◆ **Given problem**
Which lines in the records below contain the word "button"? Return each of those lines in full.

>> start Record excerpts

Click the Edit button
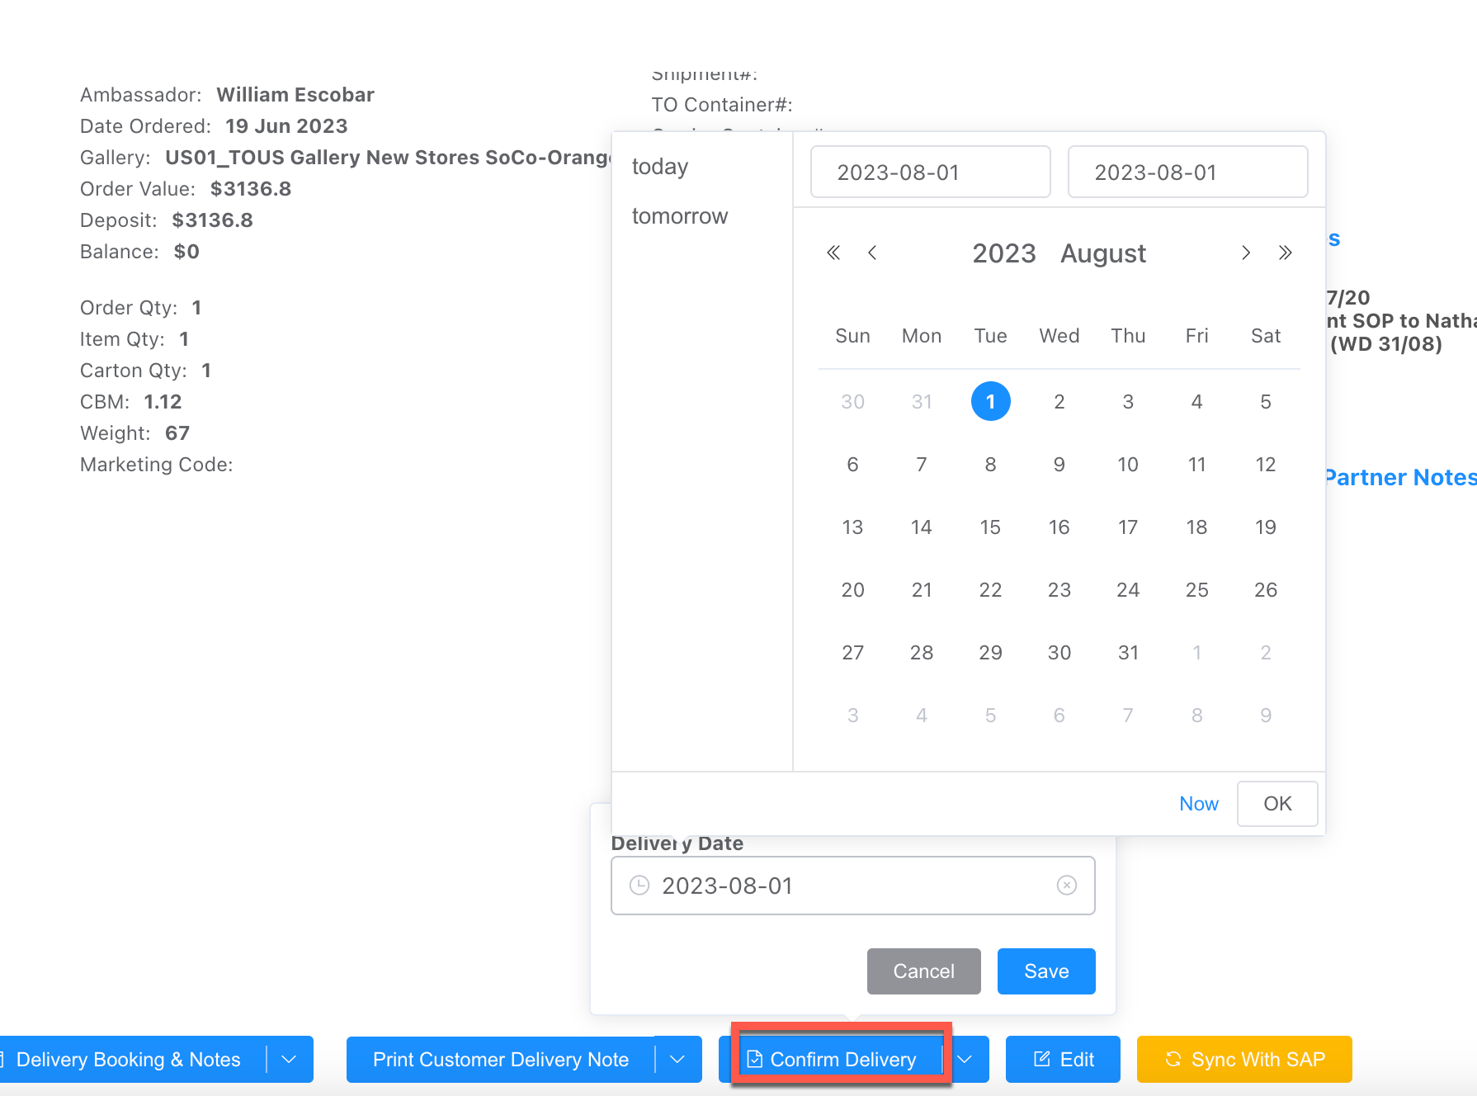This screenshot has height=1096, width=1477. 1063,1059
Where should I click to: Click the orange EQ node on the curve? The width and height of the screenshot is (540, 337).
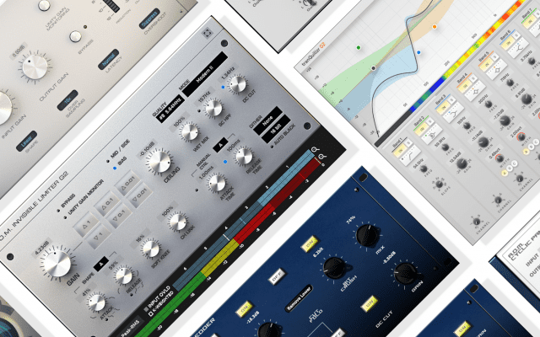pyautogui.click(x=435, y=26)
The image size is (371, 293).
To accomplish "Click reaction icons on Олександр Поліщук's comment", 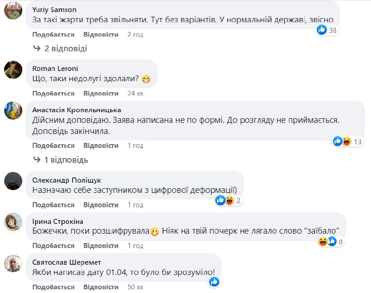I will tap(225, 200).
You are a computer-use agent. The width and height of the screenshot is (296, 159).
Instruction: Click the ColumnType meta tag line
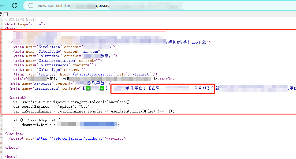click(x=50, y=70)
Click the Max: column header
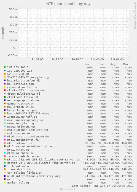The width and height of the screenshot is (137, 192). [126, 64]
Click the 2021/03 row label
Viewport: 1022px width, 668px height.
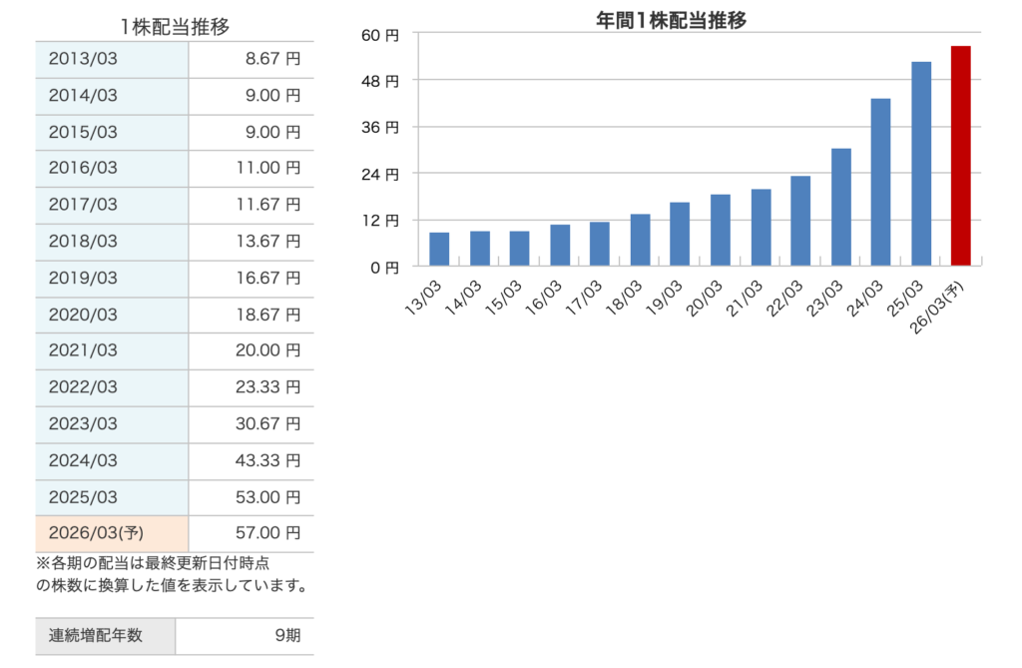click(x=83, y=350)
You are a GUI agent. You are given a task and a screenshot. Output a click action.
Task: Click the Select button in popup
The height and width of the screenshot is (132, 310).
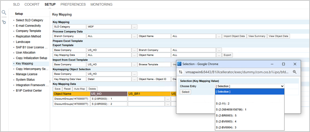point(185,92)
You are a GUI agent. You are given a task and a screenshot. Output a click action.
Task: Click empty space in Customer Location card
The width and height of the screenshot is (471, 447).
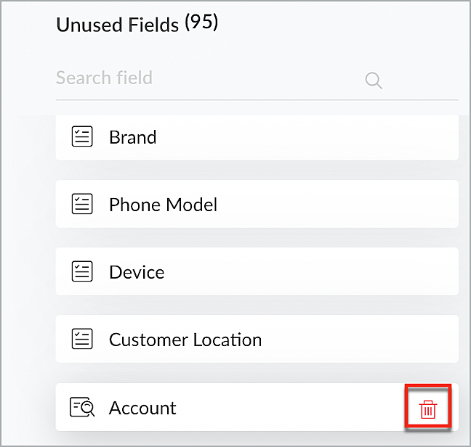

>> end Record excerpts

◆ **Answer for this exercise**
Click the Edit button
Task: Click the Select button in popup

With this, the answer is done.